* [What you need to do]
Among the records that follow, set down only the lines from the one containing "[Post thumbnail] (52, 2077)" to the one containing "Home (160, 237)", both included, exactly.

* [Data in this exercise]
BEGIN

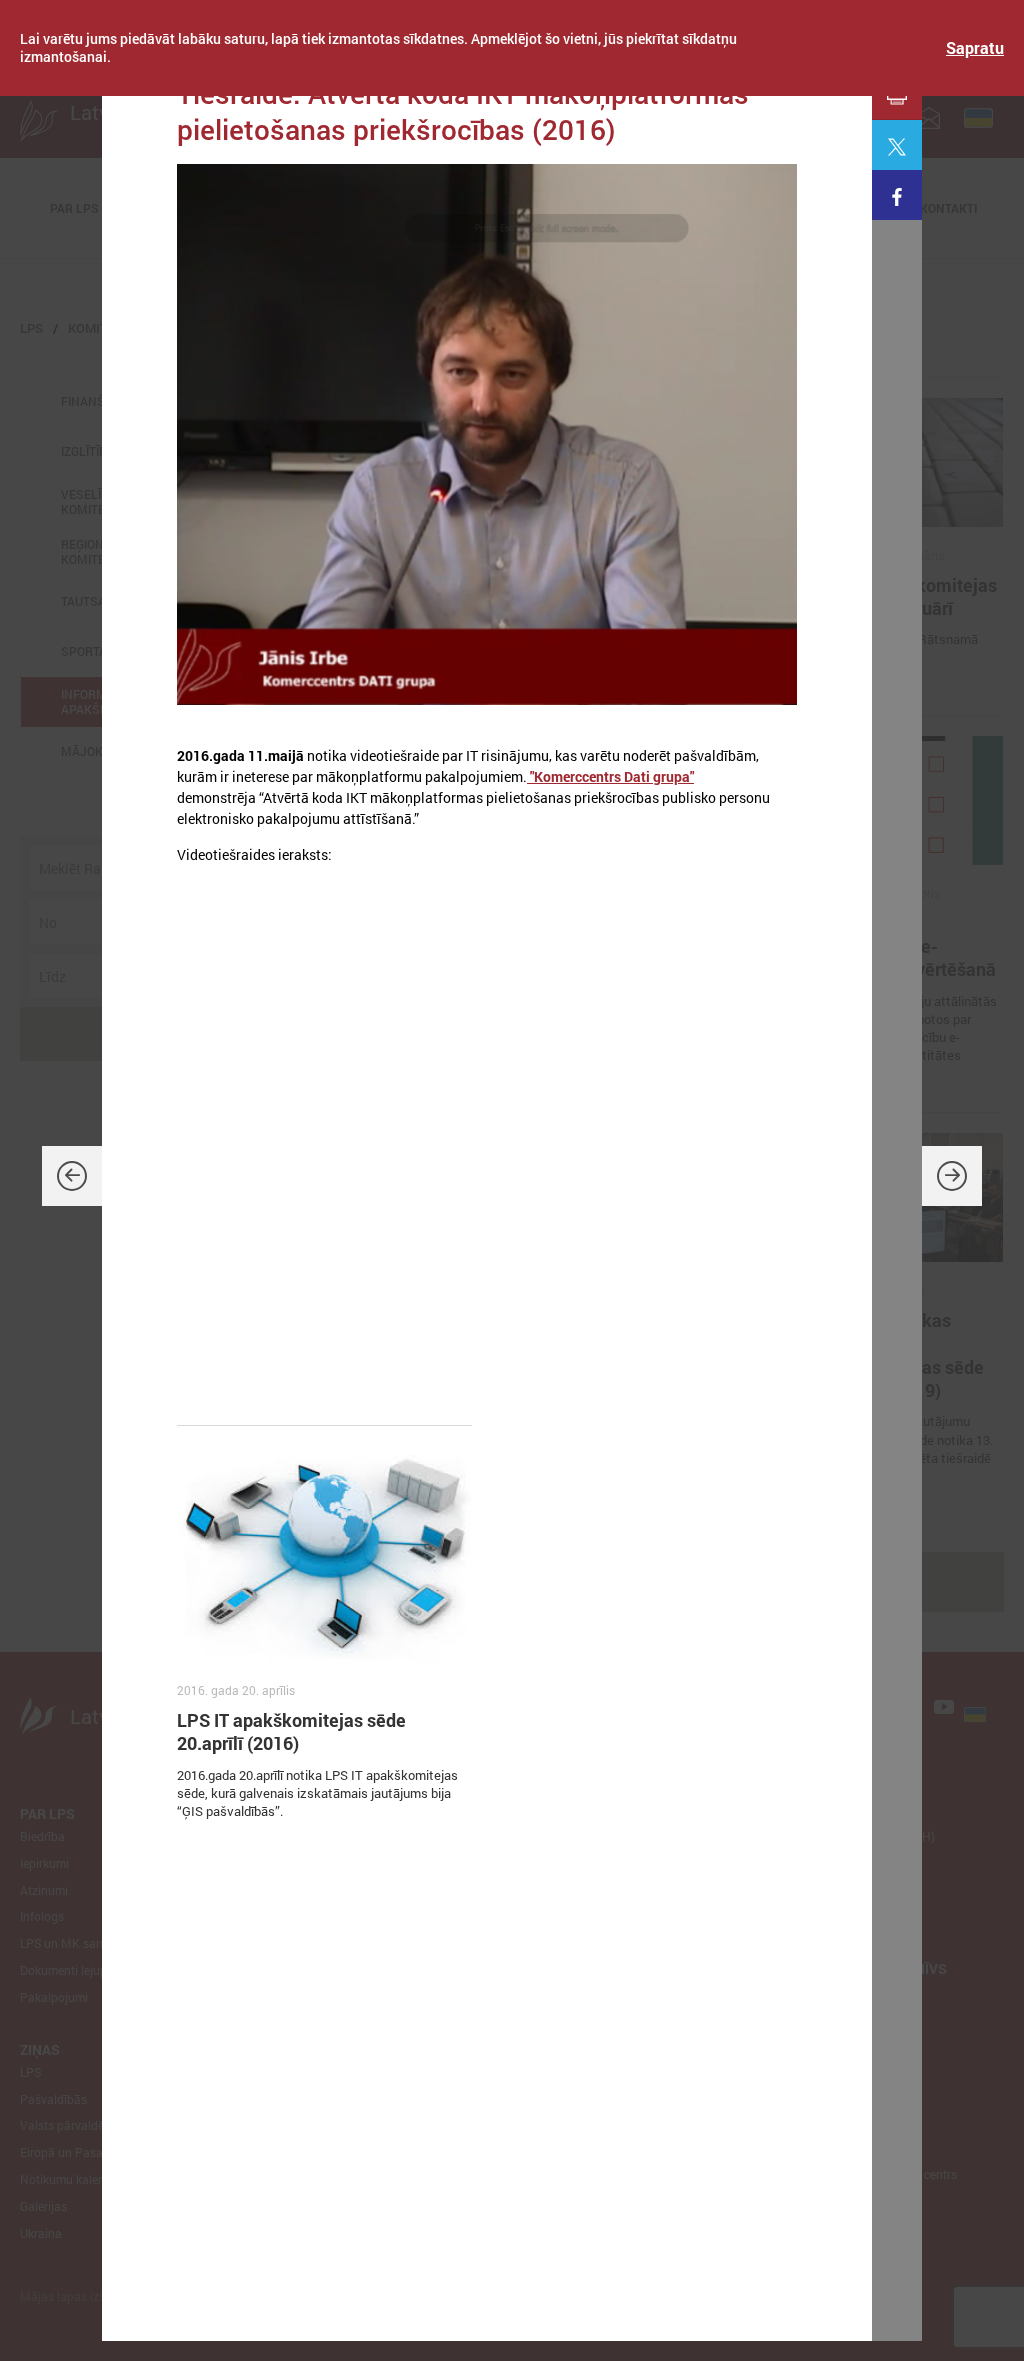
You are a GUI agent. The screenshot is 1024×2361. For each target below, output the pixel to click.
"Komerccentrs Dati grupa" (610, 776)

END
BEGIN

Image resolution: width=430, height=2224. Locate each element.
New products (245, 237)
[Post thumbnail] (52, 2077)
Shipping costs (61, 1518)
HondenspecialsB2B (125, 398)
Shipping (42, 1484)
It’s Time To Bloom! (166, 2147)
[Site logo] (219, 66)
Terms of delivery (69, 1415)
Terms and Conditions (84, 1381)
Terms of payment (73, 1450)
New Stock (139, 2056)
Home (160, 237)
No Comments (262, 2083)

END
BEGIN

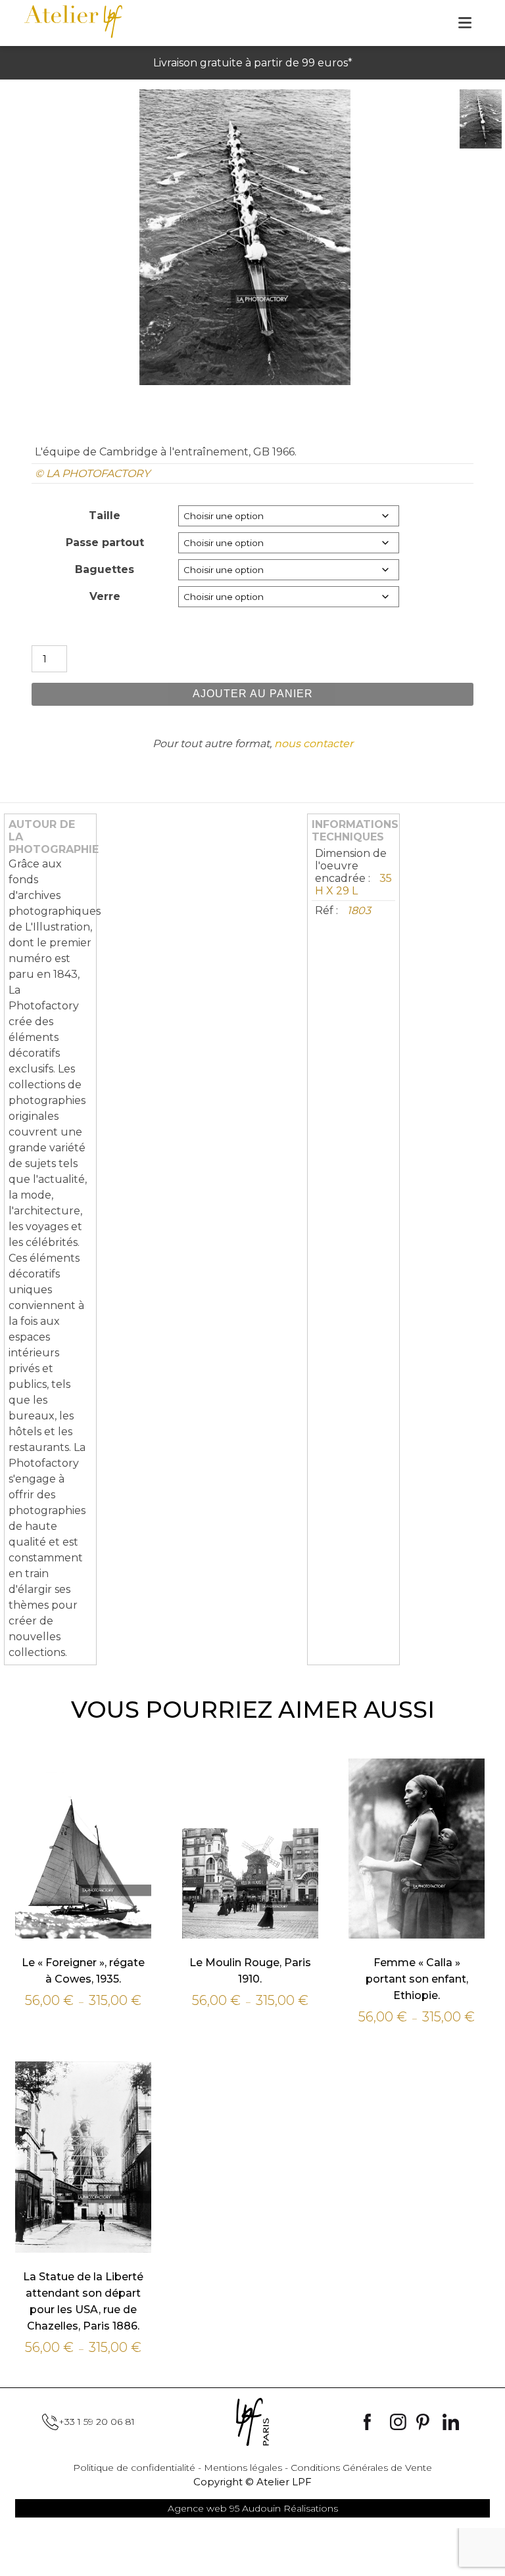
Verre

END

* [Reply]
[Post thumbnail] (52, 2077)
Shipping costs (61, 1518)
HondenspecialsB2B (125, 398)
Shipping (42, 1484)
It’s Time To Bloom! (166, 2147)
[Site logo] (219, 66)
Terms of delivery (69, 1415)
Terms and Conditions (84, 1381)
Terms of payment (73, 1450)
New Stock (139, 2056)
Home (160, 237)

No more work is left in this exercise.